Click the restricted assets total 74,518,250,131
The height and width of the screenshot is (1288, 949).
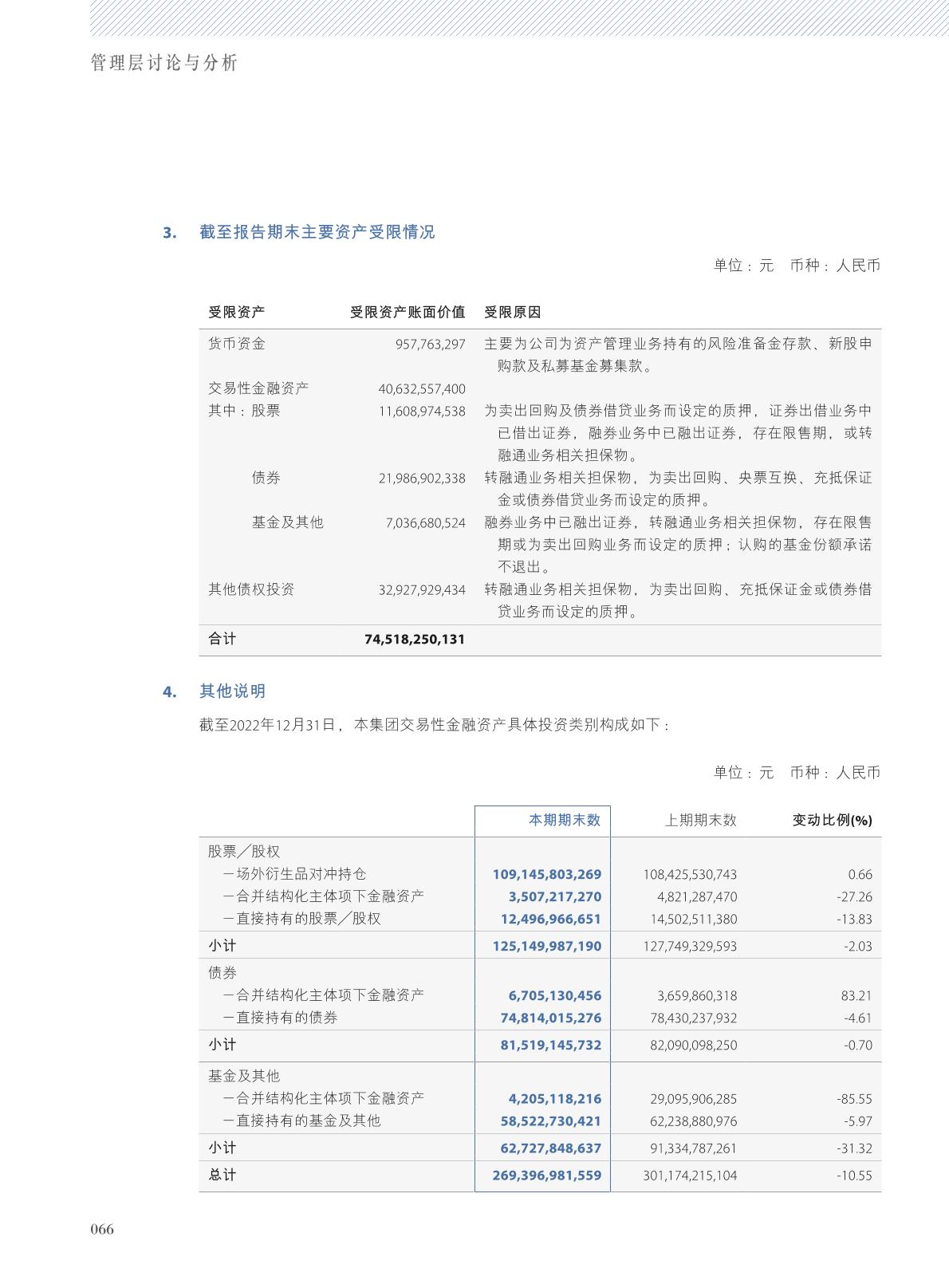tap(414, 640)
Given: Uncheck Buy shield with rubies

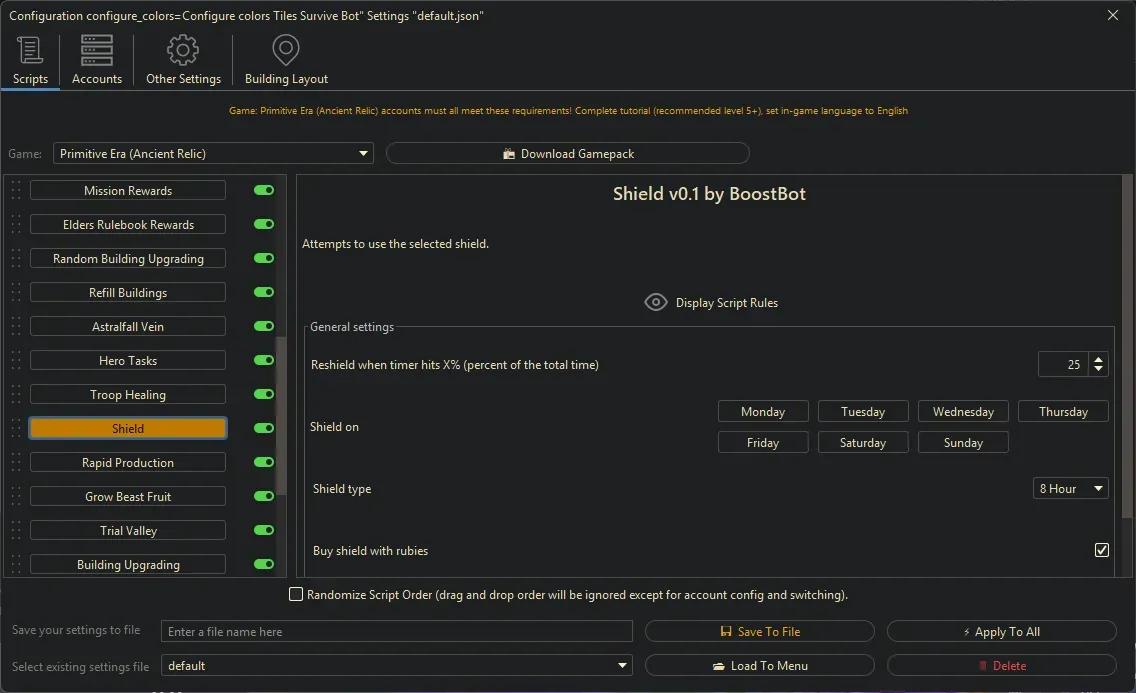Looking at the screenshot, I should pos(1102,549).
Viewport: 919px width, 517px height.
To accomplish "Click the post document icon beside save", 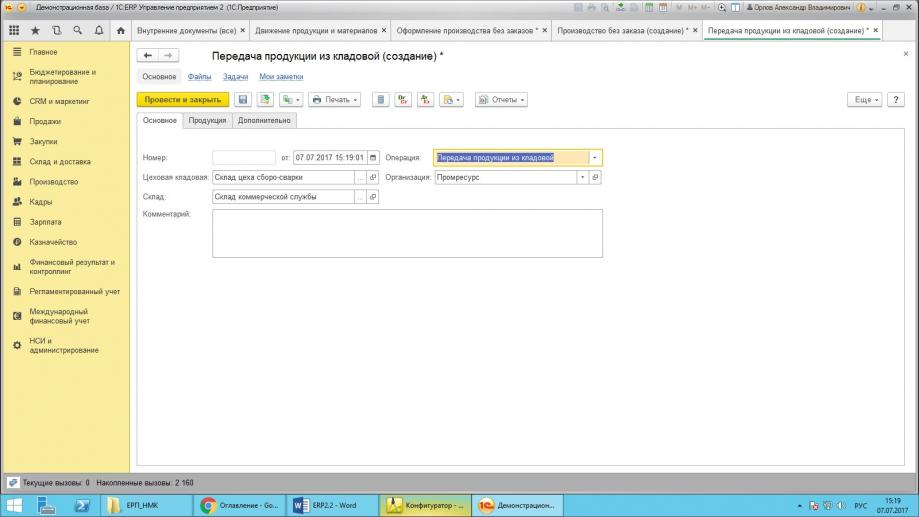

■ ■ ■ ■ ■

▶ _Exercise_
The material above is to be output exactly, with each picture left out.

▶ _Answer to this task_
Click the restricted assets total 74,518,250,131
The height and width of the screenshot is (1288, 949).
tap(414, 640)
Given: Uncheck Buy shield with rubies

Looking at the screenshot, I should pos(1102,549).
Viewport: 919px width, 517px height.
To accomplish "Click the post document icon beside save", 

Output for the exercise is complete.